Owner of Sears and Kmart, Sears Holdings (SHLD), posted a wider-than-expected Q2 loss, causing its shares to fall -9.2%. For the quarter, the retailer lost -$39 million, or -35 cents per share, better than last year’s loss of -$94 million, or -79 cents per share. Adjusted EPS came in at -36 cents, or -19 cents excluding pension expenses. Revenue dipped to $10.46 billion from $10.55 billion, while comparable-store sales slipped -2.2%. Analysts were looking for EPS of -18 cents on revenue of $10.62 billion. A total of 15 Pro investors counted the stock in their top-15 U.S.-listed equity holdings at the start of Q2, while over 300 tickerspy members held the stock in their portfolios.
Shares of PetSmart (PETM) jumped 8.9% on news the company’s quarterly profit surged 24% on higher sales. For Q2, net income was $48.4 million, or 41 cents a share, up from $39 million, or 31 cents a share, a year earlier. The Street was expecting EPS of 36 cents.

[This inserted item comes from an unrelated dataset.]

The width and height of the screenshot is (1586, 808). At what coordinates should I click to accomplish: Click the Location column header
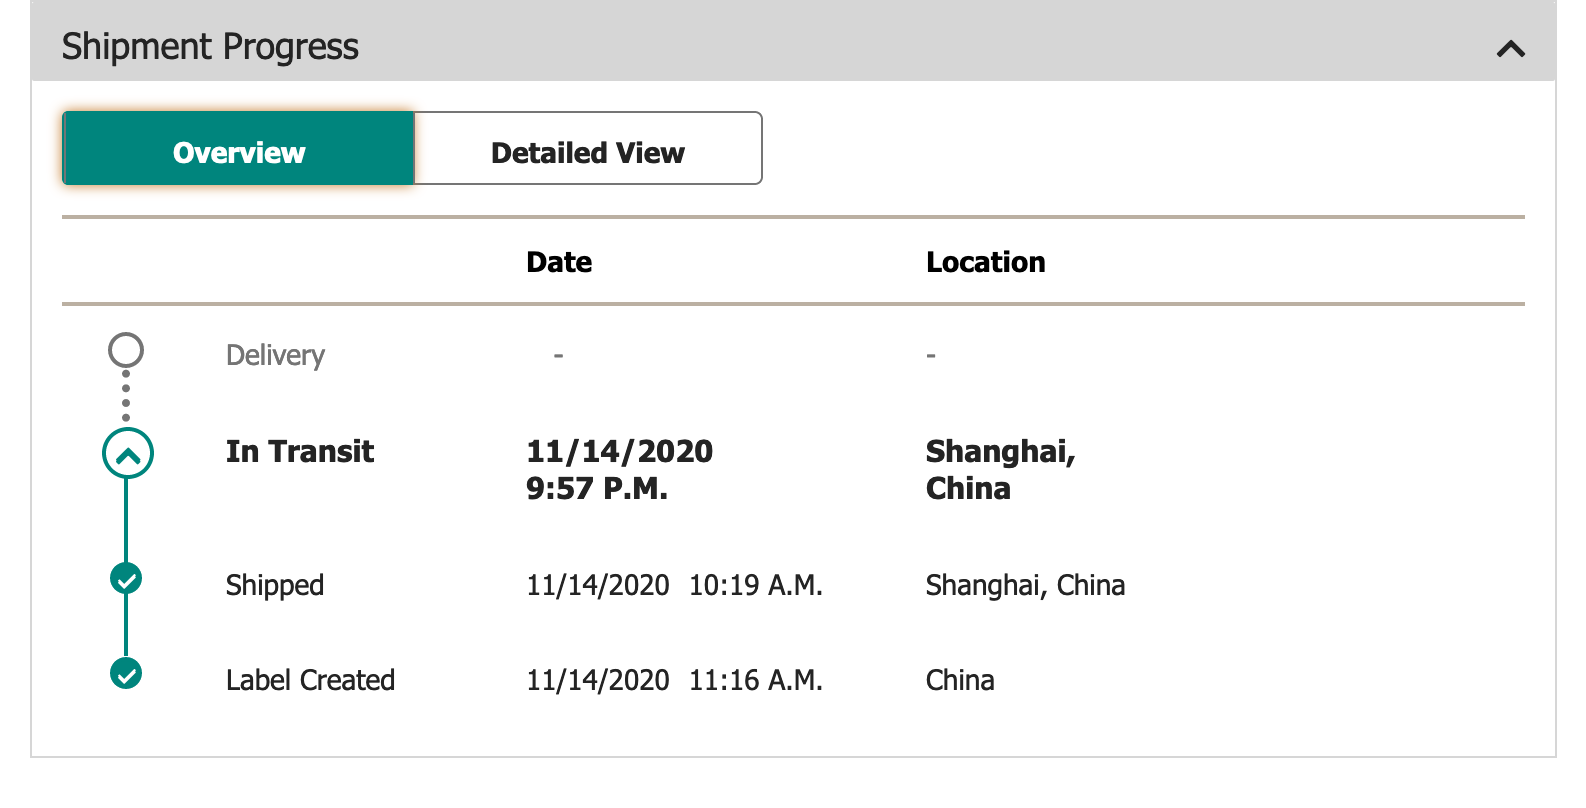tap(985, 262)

Revenue rose to $1.4 billion from $1.31 billion, and same-store sales grew 4.6%. Looking forward, the company forecast full-year EPS of $1.91-$1.99, above estimates of $1.90. For Q3, PetSmart expects EPS of 35-39 cents, bracketing the 37-cent consensus.
In M&A news, chipmaker Intel (INTC) announced that it will buy computer security software maker McAfee (MFE) for $7.68 billion in cash. Intel will pay $48 a share, a 60% premium over McAfee’s closing stock price of $29.93 yesterday. Shares of Intel fell -3.5% on the news, while shares of McAfee soared 57.1%.